Practice accelerating with 1) two hands on stick – blade off ice, 2) two hands on stick – blade on ice and 3) one hand on stick – blade on ice.
Faster skaters return the recovery skate to the ice after push-off quicker than slow skaters (Page, 1975).
Fast skaters do not bring their recovery skate back to touch the glide skate. This a characteristic of slow skating.
A “full” stride is actually impossible at high speeds where the length of the stride is determined by the quickness of returning the “recovery” skate to the ice. Full extension of the knee is only possible in speed skating when using the “clap skate.”
The quadriceps develop the largest contractile forces when extending the knee during the propulsion phase of hockey skating (Halliwell, 1978).
Electromyographic studies of speed skaters show that the vastus medialis and vastus lateralis have the most “activity” during the propulsion phase of skating (Kumamoto, et al. and Mashima, et al.).
Minimize vertical movements with skates and practice fluid horizontal movements.
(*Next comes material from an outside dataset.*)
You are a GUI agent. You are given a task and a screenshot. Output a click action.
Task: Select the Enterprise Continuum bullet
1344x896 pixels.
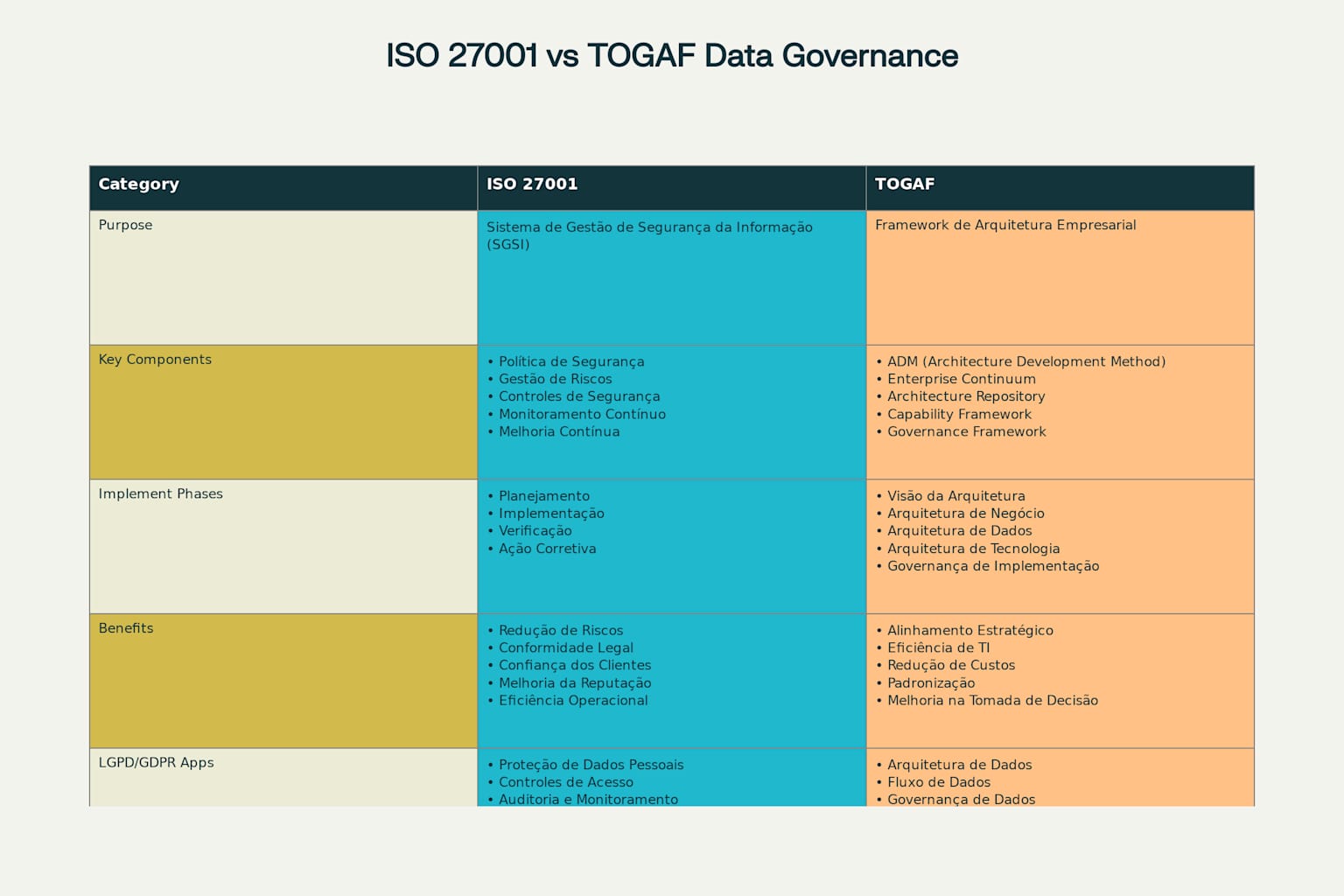pyautogui.click(x=961, y=379)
Vertical movements are characteristic of novice skaters, and can be considered a performance decrement (Marino, 1984).
The correct shoulder (arm) movement for high performance skating is “side to side.”
The sinusoidal (wave-like) pattern of skating causes the propulsion skate to push to the side. When the leg pushes to the side the equal and opposite reaction is the shoulder (arm) moving to the side.
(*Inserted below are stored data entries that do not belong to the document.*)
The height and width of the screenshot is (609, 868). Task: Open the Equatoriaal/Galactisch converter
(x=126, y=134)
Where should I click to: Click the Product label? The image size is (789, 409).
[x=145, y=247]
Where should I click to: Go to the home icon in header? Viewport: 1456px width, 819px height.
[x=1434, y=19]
Observation of high performance hockey players clearly reveals a side to side shoulder (arm) movement is used during straight skating/striding.
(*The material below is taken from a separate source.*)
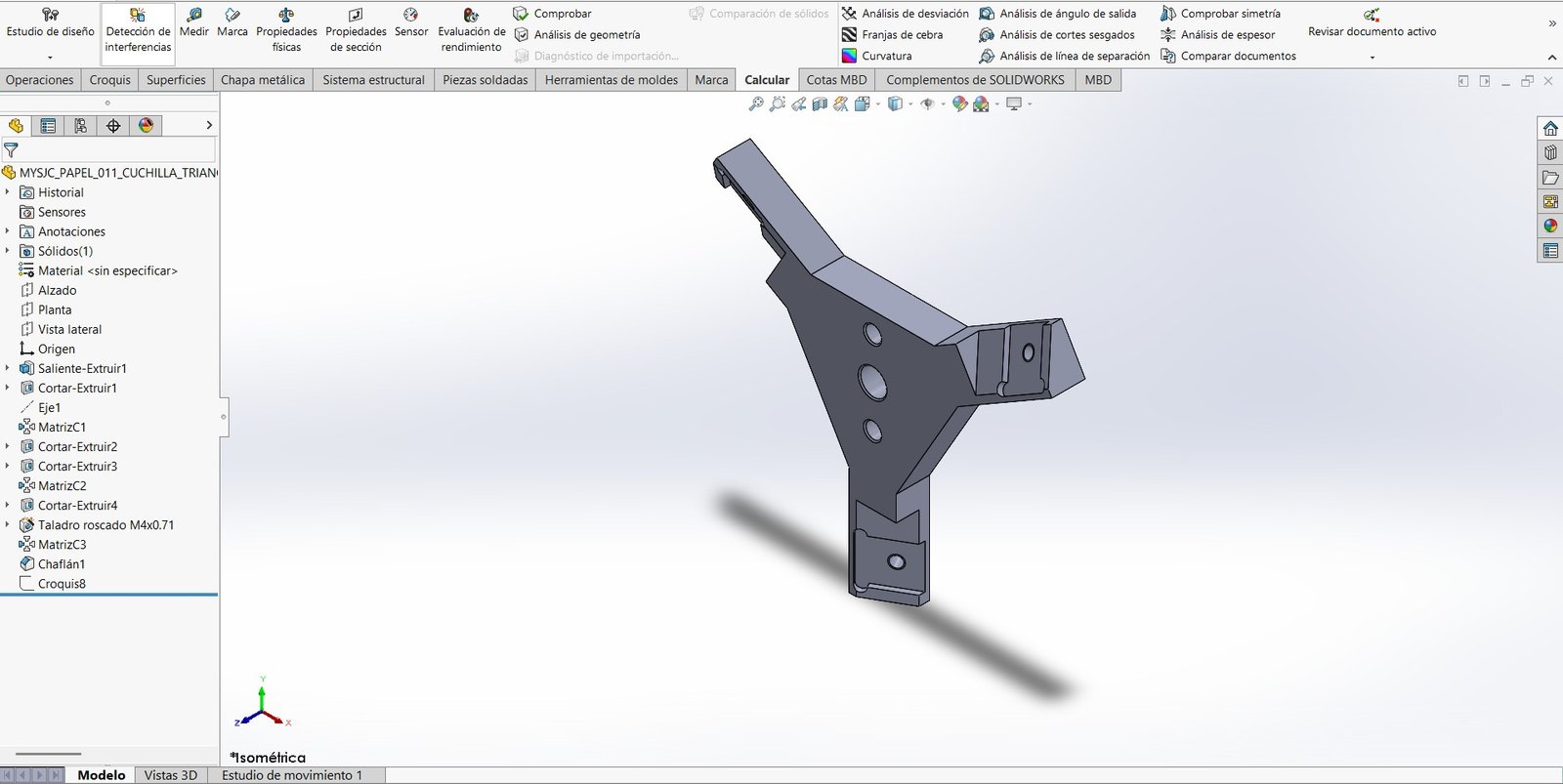Open Propiedades físicas mass properties
This screenshot has height=784, width=1563.
coord(286,29)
Shoulder (arm) movement appears to be an important characteristic of high performance skating. A lack of coordination between the movement of the shoulders (arms) and the legs causes a performance decrement in young hockey players.
Skating performance may be enhanced when players practice skating with specific teaching cues to “move the arms with the legs.”
Observation of forward and back (shoulder flexion/extension) shoulder movement shows that it causes a narrow stride. A narrow stride is characteristic of low performance skating.
Hockey players can only maintain shoulder flexion-extension during “power skating” instructional activities for one – three strides, after which they assume a natural skating pattern of shoulder abduction/adduction (side to side).
Practice striding with 1) two hands on stick – blade off ice, 2) two hands on stick – blade on ice and 3) one hand on stick – blade on ice.
Bracko (1998) found that NHL forwards spend 40% of the time on the ice gliding in a two foot balance position, interspersed with left and right turns. The gliding is not sustained rather, the average length of time spent in a skating characteristic is 1.5 seconds (Bracko, 1998).
Good balance position to be ready for acceleration, body contact and/or puck contact (stick close to , but not necessarily on, the ice). Observation of elite players shows they rarely have the blade of the stick on the ice when skating without the puck. Insistence by coaches and instructors for their players to maintain the blade of the stick on the ice can cause extreme fatigue in the back extensor, gluteus maximus (butt muscle) and the quadriceps. This fatigue can retard learning and performance.
Isometric contractions of the quadriceps may cause fatigue. This means that hockey players (especially young hockey players) cannot maintain the “ready” position for an extended period of time during practice.
To assist unskilled players in performing two tasks simultaneously, the attention demands of one task must be reduced, i.e.: puck handling while concentrating on skating (Leavitt, 1979).
The weight must be on the outside skate to maintain balance. Centrifugal force will “pull” the body away from the turn, therefore the outside skate maintains the centripetal force pulling the player into the turn.
If weight is placed on inside skate, it will cause the player to slow or stop, which can be used only as a high performance maneuver when slowing or stopping.
Young hockey players must be taught to maintain most of weight of the body on the outside leg, otherwise poor balance will cause the player to fall.
High performance players can execute a “slowing turn” by placing pressure on inside skate (slowing or turning by using the outside edge of the inside skate). This execution is only performed when the player wants to slow down or slow and turn at the same time.
Maintain “Ready Position” going into and coming out of turn.
Lean into stop.
One foot stop. High performance stop used by elite players. Enhances ability to accelerate out of stop. Back knee straight, front knee bent.
High Speed Inside Foot Slowing Technique.
Used as a high performance technique to slow down or change directions, but not necessarily to stop. Forward skate is externally rotated (turned to the outside). Most of weight is on back knee which is bent. Pressure is put on outside edge of front skate to slow.
Forward skate is externally rotated (turned to the outside). Most of weight is on back knee which is bent. Pressure is put on outside edge of front skate to slow.